研究人员提示,PZA能够抑制这一过程可能是其成功治疗结核病的秘密。这种特别的抗结核药物是结核病疗法中唯一无法替换的药物,因为它能杀灭那些其它药物无法消灭的持久性的细菌。因此,目前抗结核病的所有候选药物都将与PZA合并使用以取得最佳的疗效。
结核分枝杆菌
生物探索推荐英文论文摘要:
Pyrazinamide Inhibits Trans-Translation in Mycobacterium tuberculosis
ABSTRACT
Pyrazinamide (PZA) is a first-line tuberculosis drug that plays a unique role in shortening the duration of tuberculosis chemotherapy. PZA is hydrolyzed intracellularly to pyrazinoic acid (POA) by pyrazinamidase (PZase, encoded by pncA), an enzyme frequently lost in PZA-resistant strains, but the target of POA in Mycobacterium tuberculosis has remained elusive.
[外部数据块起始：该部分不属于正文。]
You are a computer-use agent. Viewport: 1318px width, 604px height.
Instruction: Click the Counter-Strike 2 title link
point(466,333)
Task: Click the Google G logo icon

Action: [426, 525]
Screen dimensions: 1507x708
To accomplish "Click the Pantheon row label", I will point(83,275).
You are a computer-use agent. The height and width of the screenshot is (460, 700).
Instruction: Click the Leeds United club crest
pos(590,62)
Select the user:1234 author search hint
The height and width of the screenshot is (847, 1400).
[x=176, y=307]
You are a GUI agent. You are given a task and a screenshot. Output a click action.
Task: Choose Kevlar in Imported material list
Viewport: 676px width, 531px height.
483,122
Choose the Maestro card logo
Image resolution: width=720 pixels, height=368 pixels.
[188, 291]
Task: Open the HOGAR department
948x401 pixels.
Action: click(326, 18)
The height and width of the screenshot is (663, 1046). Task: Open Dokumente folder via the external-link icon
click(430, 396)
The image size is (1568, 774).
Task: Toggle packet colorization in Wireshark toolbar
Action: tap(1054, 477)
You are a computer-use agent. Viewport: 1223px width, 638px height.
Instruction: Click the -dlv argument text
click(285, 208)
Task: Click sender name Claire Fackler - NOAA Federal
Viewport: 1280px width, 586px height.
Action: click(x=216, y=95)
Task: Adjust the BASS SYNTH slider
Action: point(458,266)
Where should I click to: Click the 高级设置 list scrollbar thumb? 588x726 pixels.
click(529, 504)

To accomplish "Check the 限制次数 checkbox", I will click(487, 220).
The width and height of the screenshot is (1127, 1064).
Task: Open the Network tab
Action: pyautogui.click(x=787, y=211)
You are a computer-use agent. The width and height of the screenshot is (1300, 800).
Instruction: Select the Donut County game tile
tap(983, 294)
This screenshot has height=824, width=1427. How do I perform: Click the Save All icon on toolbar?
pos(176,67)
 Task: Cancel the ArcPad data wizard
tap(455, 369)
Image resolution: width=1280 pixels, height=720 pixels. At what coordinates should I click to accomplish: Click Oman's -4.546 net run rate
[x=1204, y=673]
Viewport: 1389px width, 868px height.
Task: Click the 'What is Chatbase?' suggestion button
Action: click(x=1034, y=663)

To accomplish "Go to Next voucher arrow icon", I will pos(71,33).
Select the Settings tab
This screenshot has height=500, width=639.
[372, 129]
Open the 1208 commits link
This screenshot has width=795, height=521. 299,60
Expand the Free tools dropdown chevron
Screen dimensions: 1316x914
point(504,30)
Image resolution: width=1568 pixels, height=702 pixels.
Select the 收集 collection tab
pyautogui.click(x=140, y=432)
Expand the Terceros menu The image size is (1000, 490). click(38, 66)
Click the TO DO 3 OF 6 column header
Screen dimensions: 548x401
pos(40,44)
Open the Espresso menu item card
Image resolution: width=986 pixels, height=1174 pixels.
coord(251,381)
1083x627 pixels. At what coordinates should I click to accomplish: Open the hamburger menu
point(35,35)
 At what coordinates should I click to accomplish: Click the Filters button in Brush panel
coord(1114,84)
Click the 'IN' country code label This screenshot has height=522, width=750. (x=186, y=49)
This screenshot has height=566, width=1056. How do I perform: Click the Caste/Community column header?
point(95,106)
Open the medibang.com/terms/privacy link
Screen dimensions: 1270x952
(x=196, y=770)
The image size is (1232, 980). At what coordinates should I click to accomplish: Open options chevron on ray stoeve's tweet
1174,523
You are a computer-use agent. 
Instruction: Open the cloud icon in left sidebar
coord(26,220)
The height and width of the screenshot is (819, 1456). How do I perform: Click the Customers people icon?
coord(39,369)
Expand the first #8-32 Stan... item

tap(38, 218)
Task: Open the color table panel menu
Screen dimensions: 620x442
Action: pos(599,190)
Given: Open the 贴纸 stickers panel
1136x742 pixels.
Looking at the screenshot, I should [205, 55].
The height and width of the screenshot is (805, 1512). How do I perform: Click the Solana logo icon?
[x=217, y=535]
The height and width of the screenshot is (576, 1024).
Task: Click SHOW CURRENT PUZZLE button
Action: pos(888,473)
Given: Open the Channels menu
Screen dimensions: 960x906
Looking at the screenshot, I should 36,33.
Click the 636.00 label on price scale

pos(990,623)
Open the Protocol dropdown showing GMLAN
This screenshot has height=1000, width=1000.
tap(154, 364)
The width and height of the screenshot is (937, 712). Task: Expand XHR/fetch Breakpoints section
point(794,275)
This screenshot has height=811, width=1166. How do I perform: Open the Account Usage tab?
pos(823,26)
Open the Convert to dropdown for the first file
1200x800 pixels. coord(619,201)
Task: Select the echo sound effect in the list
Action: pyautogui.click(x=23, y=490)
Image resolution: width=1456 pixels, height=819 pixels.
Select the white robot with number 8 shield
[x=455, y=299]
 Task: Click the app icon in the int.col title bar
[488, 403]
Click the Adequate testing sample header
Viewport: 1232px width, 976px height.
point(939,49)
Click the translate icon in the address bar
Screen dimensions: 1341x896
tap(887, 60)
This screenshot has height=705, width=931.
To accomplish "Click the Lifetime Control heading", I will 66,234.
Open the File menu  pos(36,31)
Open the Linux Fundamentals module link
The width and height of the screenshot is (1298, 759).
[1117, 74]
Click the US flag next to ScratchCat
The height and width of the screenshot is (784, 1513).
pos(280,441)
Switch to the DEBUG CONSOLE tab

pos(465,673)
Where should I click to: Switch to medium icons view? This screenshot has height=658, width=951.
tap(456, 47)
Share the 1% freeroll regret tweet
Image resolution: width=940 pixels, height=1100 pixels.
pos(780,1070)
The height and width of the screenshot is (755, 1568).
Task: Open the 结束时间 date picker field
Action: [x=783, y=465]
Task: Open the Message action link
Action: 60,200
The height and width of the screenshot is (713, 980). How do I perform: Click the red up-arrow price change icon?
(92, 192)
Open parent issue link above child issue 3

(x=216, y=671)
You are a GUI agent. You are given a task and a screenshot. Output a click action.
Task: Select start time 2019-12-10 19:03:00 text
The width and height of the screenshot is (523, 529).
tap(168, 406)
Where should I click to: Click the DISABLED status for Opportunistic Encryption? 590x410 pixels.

Here, we identify a new target of POA as the ribosomal protein S1 (RpsA), a vital protein involved in protein translation and the ribosome-sparing process of trans-translation. Three PZA-resistant clinical isolates without pncA mutation harbored RpsA mutations. RpsA overexpression conferred increased PZA resistance, and we confirmed that POA bound to RpsA (but not a clinically identified ΔAla mutant) and subsequently inhibited trans-translation rather than canonical translation. Trans-translation is essential for freeing scarce ribosomes in nonreplicating organisms, and its inhibition may explain the ability of PZA to eradicate persisting organisms.